>>>

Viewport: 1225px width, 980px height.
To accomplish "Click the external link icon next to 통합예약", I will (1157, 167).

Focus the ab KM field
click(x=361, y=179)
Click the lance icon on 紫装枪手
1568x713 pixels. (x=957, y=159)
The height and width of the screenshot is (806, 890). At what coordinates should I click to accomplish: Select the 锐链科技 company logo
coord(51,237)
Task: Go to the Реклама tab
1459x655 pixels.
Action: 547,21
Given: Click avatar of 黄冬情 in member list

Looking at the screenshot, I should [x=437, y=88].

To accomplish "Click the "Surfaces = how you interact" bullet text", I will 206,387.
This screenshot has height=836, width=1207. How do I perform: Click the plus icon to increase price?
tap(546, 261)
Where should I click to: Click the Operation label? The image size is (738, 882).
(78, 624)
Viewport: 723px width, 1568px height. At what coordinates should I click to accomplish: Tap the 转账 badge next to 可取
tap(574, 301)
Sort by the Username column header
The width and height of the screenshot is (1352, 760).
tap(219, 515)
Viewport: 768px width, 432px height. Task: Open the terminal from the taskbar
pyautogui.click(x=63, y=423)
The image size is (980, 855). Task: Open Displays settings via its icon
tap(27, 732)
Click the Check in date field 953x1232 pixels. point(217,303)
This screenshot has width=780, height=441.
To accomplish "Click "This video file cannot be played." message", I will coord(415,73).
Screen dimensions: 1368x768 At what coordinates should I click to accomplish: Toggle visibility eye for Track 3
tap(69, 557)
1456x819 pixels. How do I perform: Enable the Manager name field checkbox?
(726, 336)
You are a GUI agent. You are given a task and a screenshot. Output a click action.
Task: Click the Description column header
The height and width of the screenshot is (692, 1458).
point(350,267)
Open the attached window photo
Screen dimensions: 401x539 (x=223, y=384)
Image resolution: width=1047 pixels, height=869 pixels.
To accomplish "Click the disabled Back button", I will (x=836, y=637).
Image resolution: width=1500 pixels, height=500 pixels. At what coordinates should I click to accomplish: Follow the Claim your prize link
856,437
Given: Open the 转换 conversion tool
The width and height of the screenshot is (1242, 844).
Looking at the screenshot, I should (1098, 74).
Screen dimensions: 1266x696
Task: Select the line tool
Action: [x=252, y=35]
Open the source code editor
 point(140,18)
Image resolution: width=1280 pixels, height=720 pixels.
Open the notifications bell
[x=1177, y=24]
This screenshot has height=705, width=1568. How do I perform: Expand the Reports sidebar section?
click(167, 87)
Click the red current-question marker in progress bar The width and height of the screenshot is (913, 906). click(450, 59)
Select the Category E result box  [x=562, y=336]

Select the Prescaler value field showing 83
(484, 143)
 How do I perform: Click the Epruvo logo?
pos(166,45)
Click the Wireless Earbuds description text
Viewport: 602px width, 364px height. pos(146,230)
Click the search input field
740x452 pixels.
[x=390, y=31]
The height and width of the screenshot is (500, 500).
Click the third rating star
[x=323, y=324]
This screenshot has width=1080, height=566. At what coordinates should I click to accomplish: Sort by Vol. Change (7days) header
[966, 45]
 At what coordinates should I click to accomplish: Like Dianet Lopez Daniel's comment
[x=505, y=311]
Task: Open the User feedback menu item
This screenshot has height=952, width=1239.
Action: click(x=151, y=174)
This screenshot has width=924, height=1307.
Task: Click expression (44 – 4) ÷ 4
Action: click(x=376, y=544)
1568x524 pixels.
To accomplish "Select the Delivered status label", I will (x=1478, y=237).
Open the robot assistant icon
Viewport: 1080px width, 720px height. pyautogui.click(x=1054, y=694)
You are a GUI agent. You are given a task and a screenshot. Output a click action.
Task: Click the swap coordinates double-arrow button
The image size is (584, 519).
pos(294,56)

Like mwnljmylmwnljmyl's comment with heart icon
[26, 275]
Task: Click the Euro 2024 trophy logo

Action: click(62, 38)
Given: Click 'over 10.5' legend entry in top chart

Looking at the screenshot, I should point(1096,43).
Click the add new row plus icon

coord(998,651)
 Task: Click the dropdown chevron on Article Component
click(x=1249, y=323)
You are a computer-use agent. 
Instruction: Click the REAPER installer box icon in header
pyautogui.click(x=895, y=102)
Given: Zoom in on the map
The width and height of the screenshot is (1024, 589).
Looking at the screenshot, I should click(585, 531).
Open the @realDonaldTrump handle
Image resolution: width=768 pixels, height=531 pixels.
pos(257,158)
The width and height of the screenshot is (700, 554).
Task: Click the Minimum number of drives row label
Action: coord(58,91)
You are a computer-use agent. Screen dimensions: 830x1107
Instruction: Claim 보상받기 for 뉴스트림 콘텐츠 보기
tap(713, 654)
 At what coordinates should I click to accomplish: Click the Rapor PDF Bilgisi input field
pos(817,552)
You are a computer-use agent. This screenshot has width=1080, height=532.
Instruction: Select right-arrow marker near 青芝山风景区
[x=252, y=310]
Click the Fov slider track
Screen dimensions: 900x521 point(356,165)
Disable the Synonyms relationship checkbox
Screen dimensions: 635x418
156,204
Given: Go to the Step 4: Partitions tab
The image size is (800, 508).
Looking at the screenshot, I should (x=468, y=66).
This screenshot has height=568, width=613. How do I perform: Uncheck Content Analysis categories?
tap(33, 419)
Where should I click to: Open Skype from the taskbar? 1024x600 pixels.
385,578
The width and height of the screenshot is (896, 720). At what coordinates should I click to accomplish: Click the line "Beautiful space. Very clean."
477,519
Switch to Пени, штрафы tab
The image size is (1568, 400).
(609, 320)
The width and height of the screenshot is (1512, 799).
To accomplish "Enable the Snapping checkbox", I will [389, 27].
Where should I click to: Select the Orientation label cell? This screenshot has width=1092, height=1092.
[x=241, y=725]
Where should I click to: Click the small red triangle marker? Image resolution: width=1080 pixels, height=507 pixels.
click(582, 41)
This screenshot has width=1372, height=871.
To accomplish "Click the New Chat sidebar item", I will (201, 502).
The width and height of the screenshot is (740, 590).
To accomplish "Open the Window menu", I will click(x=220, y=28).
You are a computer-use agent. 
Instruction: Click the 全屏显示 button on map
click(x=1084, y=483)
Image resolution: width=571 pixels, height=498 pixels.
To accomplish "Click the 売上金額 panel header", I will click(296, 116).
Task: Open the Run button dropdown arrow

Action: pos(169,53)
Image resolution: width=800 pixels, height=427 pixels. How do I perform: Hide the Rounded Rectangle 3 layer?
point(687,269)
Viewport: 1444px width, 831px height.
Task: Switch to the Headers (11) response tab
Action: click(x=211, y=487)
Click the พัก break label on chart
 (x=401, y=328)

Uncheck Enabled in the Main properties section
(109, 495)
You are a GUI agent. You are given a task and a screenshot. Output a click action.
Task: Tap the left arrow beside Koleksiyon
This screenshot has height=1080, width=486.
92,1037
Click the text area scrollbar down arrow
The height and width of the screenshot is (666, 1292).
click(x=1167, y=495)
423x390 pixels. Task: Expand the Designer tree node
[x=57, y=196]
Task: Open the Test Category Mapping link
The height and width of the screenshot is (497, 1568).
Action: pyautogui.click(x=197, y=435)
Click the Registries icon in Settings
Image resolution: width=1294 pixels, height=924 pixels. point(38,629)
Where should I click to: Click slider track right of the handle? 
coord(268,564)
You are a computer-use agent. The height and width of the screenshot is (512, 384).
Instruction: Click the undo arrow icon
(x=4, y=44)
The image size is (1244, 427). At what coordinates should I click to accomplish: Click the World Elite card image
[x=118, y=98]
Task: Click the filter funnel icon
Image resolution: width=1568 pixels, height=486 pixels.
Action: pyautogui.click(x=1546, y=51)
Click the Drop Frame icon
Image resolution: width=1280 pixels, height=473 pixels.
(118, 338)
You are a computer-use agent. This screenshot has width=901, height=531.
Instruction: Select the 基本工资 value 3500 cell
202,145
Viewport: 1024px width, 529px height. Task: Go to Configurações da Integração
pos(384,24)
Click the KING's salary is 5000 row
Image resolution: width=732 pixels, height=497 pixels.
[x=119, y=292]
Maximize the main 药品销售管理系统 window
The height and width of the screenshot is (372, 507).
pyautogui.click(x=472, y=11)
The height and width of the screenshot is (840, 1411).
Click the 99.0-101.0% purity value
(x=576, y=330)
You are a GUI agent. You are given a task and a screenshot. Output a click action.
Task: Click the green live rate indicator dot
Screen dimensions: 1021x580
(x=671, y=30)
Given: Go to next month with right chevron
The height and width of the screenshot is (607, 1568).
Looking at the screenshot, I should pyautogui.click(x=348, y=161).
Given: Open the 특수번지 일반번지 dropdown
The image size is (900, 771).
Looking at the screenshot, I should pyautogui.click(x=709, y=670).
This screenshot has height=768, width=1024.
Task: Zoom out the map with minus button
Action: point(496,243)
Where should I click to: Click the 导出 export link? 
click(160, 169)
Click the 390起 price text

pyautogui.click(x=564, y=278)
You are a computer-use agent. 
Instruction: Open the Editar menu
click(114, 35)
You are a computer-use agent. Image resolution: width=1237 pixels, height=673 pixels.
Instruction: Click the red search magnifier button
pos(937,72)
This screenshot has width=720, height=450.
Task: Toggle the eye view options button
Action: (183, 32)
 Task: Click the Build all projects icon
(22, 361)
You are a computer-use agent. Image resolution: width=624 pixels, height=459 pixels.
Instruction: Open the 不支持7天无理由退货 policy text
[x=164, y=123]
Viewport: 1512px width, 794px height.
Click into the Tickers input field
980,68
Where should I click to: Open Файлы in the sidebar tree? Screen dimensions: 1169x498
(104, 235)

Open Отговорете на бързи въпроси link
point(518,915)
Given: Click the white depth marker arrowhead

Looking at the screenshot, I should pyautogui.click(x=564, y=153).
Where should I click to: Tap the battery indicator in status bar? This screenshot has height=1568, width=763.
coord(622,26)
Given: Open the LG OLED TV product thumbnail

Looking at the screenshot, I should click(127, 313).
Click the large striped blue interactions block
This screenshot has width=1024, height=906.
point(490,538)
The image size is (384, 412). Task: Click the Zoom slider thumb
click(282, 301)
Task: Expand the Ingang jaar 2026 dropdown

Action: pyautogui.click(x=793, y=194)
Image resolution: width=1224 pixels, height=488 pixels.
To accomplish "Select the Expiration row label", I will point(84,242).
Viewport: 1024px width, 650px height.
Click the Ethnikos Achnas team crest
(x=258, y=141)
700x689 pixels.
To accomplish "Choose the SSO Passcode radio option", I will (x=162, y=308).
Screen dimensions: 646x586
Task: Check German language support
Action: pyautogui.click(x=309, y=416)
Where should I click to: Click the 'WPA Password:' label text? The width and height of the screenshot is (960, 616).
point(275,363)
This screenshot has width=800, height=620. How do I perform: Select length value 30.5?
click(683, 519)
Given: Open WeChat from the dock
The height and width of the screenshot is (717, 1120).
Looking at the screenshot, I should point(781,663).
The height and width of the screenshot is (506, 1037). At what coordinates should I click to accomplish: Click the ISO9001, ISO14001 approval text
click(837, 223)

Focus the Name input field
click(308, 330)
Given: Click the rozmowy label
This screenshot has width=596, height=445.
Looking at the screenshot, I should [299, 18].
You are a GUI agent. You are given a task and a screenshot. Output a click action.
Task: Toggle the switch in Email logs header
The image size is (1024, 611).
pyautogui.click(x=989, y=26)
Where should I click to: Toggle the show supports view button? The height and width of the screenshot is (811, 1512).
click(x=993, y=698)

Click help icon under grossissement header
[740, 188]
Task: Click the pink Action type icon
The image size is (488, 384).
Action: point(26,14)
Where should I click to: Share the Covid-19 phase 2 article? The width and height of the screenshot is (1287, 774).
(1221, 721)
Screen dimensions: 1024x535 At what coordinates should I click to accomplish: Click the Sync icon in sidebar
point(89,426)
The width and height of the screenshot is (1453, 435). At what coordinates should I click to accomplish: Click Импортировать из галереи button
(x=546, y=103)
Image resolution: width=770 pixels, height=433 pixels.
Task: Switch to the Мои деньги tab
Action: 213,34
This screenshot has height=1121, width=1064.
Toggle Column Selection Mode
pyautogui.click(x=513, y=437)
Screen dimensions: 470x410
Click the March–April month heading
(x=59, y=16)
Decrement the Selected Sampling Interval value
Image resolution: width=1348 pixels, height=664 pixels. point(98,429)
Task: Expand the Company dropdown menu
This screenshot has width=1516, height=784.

<<<

Retype the records above, but only those lines that fall between the line containing "Select the Prescaler value field showing 83" and the line containing "Given: Zoom in on the map", with both of those lines included, exactly as written.

Select the Prescaler value field showing 83
(484, 143)
 How do I perform: Click the Epruvo logo?
pos(166,45)
Click the Wireless Earbuds description text
Viewport: 602px width, 364px height. pos(146,230)
Click the search input field
740x452 pixels.
[x=390, y=31]
The height and width of the screenshot is (500, 500).
Click the third rating star
[x=323, y=324]
This screenshot has width=1080, height=566. At what coordinates should I click to accomplish: Sort by Vol. Change (7days) header
[966, 45]
 At what coordinates should I click to accomplish: Like Dianet Lopez Daniel's comment
[x=505, y=311]
Task: Open the User feedback menu item
This screenshot has height=952, width=1239.
Action: click(x=151, y=174)
This screenshot has width=924, height=1307.
Task: Click expression (44 – 4) ÷ 4
Action: click(x=376, y=544)
1568x524 pixels.
To accomplish "Select the Delivered status label", I will (x=1478, y=237).
Open the robot assistant icon
Viewport: 1080px width, 720px height. pyautogui.click(x=1054, y=694)
You are a GUI agent. You are given a task and a screenshot. Output a click action.
Task: Click the swap coordinates double-arrow button
The image size is (584, 519).
pos(294,56)

Like mwnljmylmwnljmyl's comment with heart icon
[26, 275]
Task: Click the Euro 2024 trophy logo

Action: click(62, 38)
Given: Click 'over 10.5' legend entry in top chart

Looking at the screenshot, I should point(1096,43).
Click the add new row plus icon

coord(998,651)
 Task: Click the dropdown chevron on Article Component
click(x=1249, y=323)
You are a computer-use agent. 
Instruction: Click the REAPER installer box icon in header
pyautogui.click(x=895, y=102)
Given: Zoom in on the map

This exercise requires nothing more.